• Фрагмент документа

Из всех типичных стратегий, с которыми сейчас принято подходить к созданию неовестернов, Тай Уэст в полной мере не пользуется ни одной: это не бездумная калька (как «Великолепная семёрка» Фукуа), не попытка перегримироваться под 21-й век («Любой ценой» Дэвида Маккензи) и не радикальная ревизия мифологии («Омерзительная восьмёрка» Тарантино). Его фильм, понятное дело, всё равно напоминает сотню других, но как-то умудряется оставаться непохожим ни на что, цитировать всё сразу и ничего конкретно, беспечно тасовать самые затасканные клише — герой-одиночка с мутным прошлым, занюханный припылённый городок, местный задира в баре, кровавая перестрелка в конце — и при этом не выглядеть анахронизмом.

(Сохранённые данные)
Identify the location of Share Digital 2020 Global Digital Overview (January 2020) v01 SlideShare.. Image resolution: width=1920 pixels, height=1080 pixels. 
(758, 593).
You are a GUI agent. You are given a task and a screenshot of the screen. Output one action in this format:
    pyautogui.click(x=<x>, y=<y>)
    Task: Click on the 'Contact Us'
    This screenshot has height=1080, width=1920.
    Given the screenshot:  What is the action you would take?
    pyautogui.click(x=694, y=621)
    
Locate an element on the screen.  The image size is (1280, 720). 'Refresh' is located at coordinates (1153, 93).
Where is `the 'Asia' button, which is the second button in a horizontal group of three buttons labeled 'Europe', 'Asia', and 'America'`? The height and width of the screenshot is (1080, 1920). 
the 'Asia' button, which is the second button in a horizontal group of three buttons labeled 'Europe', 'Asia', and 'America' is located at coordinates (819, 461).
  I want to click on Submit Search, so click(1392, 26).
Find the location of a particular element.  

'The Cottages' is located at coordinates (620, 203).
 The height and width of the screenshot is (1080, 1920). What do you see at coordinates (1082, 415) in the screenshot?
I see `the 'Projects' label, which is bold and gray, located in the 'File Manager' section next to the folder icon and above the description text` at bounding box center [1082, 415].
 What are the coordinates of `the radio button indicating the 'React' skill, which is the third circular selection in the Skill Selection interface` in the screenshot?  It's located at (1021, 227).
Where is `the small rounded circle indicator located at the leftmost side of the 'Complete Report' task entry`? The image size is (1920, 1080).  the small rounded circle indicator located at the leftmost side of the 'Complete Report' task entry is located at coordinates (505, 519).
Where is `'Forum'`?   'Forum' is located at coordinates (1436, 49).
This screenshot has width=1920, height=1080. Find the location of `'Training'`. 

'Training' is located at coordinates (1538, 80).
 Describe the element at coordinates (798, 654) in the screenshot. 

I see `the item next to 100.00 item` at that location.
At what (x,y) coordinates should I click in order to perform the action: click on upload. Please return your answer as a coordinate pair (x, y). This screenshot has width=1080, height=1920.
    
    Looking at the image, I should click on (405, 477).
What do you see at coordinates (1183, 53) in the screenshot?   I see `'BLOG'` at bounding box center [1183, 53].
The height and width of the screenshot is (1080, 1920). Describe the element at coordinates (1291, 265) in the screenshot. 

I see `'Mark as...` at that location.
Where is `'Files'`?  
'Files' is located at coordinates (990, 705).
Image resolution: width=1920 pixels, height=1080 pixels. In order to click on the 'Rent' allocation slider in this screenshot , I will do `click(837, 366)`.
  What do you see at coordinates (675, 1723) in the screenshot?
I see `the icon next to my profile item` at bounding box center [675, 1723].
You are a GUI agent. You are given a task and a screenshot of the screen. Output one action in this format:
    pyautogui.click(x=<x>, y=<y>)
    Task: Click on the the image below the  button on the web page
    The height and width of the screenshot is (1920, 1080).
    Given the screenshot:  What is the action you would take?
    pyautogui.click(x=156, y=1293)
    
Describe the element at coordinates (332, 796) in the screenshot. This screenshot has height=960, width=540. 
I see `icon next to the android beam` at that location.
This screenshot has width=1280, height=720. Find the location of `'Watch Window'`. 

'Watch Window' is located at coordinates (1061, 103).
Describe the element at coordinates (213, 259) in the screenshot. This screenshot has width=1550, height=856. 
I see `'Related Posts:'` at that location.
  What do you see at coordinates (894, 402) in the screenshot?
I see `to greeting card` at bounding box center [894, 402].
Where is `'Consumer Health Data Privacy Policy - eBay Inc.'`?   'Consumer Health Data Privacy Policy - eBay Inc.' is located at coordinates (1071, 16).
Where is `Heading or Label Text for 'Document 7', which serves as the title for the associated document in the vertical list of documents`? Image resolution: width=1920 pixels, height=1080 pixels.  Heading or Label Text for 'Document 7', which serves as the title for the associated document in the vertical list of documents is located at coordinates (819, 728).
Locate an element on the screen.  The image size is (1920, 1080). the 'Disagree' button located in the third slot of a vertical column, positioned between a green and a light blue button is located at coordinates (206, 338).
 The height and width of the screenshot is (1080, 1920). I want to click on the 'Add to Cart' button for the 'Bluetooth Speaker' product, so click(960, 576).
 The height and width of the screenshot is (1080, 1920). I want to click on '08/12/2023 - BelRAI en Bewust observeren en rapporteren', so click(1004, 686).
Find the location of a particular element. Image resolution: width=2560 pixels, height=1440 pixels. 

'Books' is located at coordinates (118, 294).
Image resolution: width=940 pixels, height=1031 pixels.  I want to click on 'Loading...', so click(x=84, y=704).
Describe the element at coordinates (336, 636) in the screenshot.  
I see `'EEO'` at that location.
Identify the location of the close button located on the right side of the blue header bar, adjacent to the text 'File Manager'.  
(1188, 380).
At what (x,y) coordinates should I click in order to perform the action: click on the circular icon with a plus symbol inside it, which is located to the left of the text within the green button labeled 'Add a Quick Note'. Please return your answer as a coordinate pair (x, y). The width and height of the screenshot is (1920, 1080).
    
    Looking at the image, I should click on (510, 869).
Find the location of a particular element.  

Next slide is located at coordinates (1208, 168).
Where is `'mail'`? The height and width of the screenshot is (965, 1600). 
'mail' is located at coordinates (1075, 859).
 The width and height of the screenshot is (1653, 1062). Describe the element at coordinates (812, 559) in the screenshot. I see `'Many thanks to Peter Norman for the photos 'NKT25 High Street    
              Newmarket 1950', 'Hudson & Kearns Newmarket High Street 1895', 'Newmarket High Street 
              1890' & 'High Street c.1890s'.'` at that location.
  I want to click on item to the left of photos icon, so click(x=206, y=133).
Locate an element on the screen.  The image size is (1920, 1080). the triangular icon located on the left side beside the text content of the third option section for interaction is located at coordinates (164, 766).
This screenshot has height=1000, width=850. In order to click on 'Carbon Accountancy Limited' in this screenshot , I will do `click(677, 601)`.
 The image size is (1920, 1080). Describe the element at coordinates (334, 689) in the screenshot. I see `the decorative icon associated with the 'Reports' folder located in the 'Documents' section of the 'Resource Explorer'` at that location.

• Задание
Какой фильм во фрагменте о неовестернах приведён как пример бездумной кальки? Опирайтесь исключительно на фрагмент.

• Результат
«Великолепная семёрка» Фукуа.